One limitation of this work is to consider the manual expert observer as the reference. As shown by the second observer results, the interobserver variability is high, especially on low contrast regions. Previous studies proposed the use of finite-element numerical phantoms [31, 36] in order to generate automatically organ deformation with known point to point anatomical correspondence. However, generating phantoms with realistic deformations is particularly challenging, especially for the HNC localization, which contains small structures and presents complex anatomical deformations such as melting of the tumor and PG deformation. Another method for DIR evaluation is to replace the expert observer by an automated process to identify salient points in the registered images to compute landmark registration errors, as published by Paganelli et al. [37], with scale invariant feature transform (SIFT) descriptors. Moreover, if the two main registration methods have been evaluated (demons and FFD), other methods should be evaluated, such as the level-set method [15] or salient-feature-based registration [38]. Another limitation is related to the considered images. The obtained results would be different if considering only contrast-enhanced or only non-contrast-enhanced images, or CBCT images. Finally, in a dose accumulation purpose, we only evaluated the impact of DIR, and not in particular the dose mapping method. In this study, we used the “classical” trilinear interpolation but other methods, such as energy/mass mapping [39] have been proposed.

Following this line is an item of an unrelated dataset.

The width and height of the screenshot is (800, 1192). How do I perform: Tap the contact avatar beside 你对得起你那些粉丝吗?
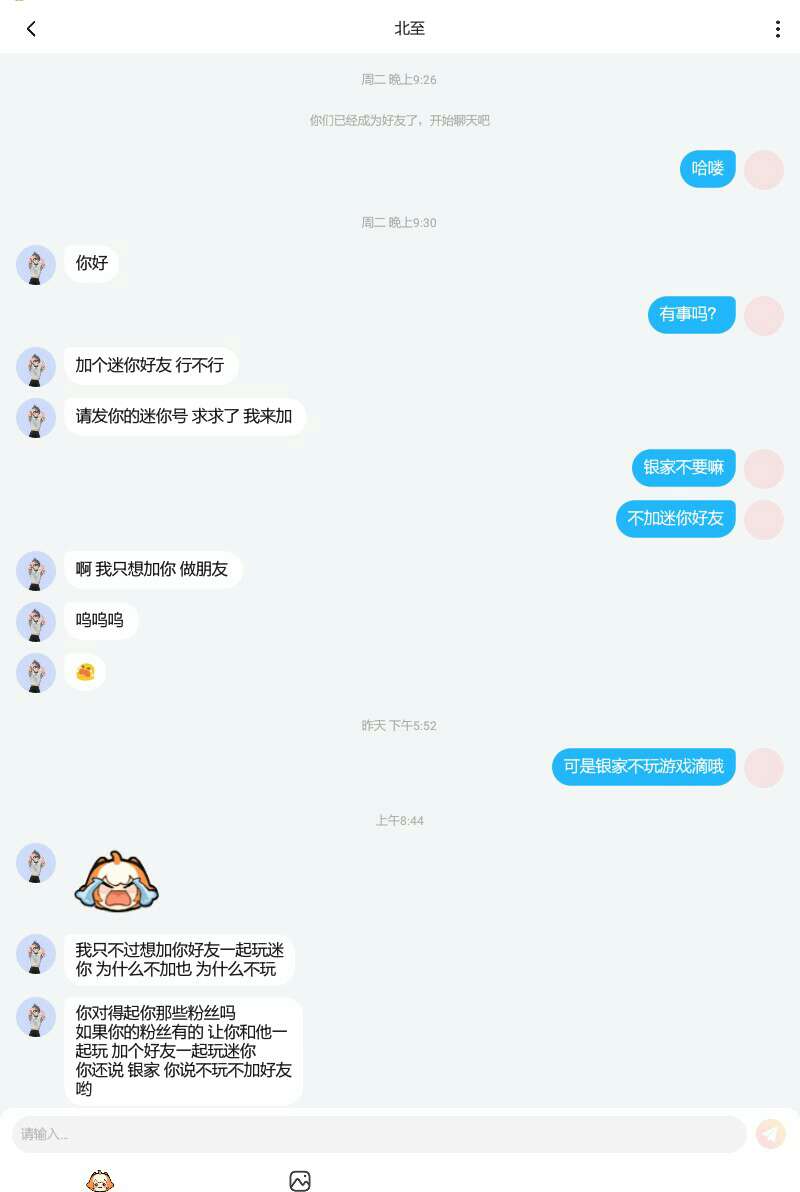[36, 1017]
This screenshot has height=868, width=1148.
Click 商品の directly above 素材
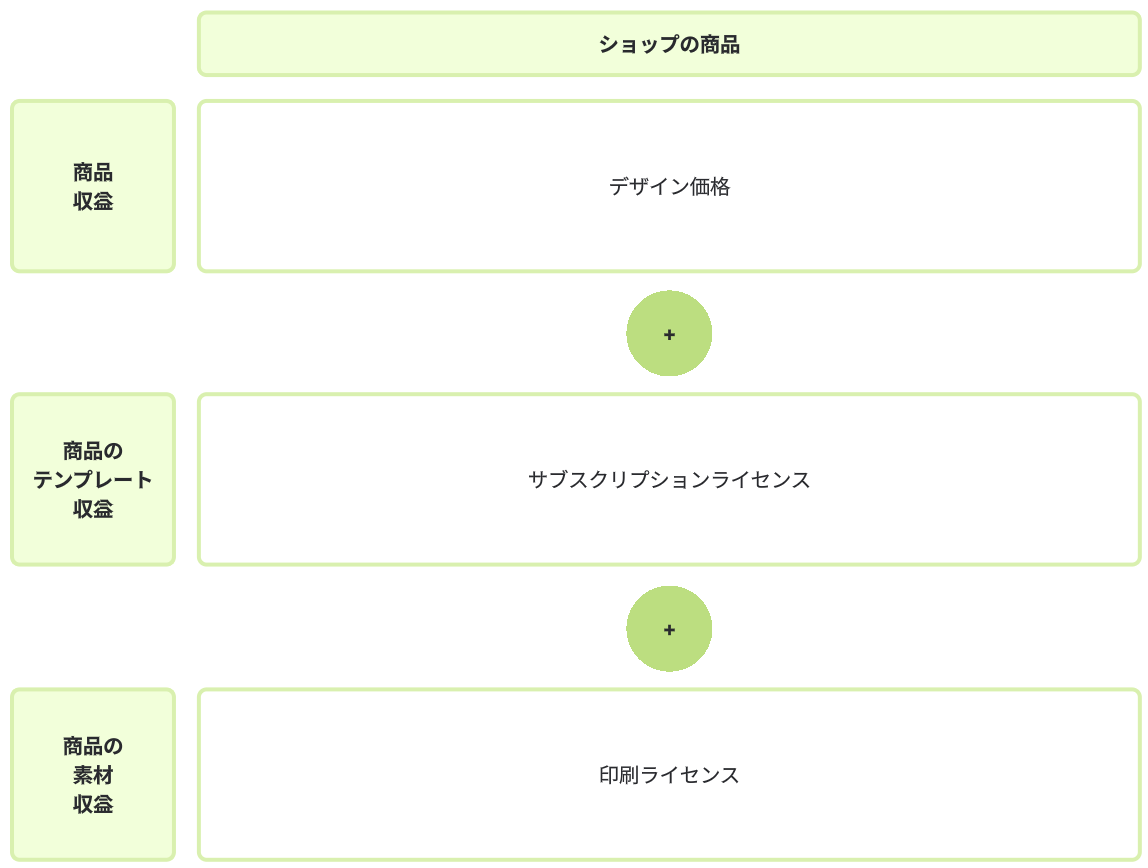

Finally, we did not evaluate in this work the capability of DIR methods to adequately describe tumor response during treatment. The account of disappearing tumor is indeed particularly challenging by using DIR methods. Nithiananthan et al., in a context of CBCT-guided surgical procedures, shown however, that adaptation of the demons deformable registration process to include segmentation (i.e., identification of excised tissue) and an extra dimension in the deformation field provided a means to accurately accommodate missing tissue between image acquisitions [40].

To further investigate this issue of the DIR performance in the presence of tumor variation, Mencarelli et al. used implanted small gold markers around the tumor, representative of a part of the tumor border, and in 13 oropharynx carcinomas [16]. Like in our study, they avoided the ground truth problem by computing the DIR algorithm performance with a measure relative to two observers. Otherwise, even by reducing the interobserver variability, the performance of their method was comparable to our best method with an accuracy and a precision of 2.2 mm and of 0.59 mm, respectively. However, they did not measure the impact of their DIR method performance in term of dose accumulation, especially in the high gradient zone. The conclusion of this recent study was that the B-spline-based DIR method was not capable of capturing the displacement of tumor borders, and that precision degraded during the course of treatment. Consequently, the use of DIR for specifically tumor dose accumulation in HNC cannot be applied for ART.

5. Conclusion

In this study, we evaluated 10 DIR strategies for dose accumulation in the context of IMRT for locally advanced HNC. We showed that the choice of the metric or of the image preprocessing was at least as important as the registration method. The best results were obtained by demons’ and FFD methods, with both MI and filtered CTs. We showed that, if the estimated local accumulated dose has to be considered carefully, the most accurate methods provide the means to detect over- or underirradiation for healthy tissues.

Conflict of Interests

The authors declare that there is no conflict of interests regarding the publication of this study.

Acknowledgment

A part of this work has been granted by the French INCa within the PAIR VADS program.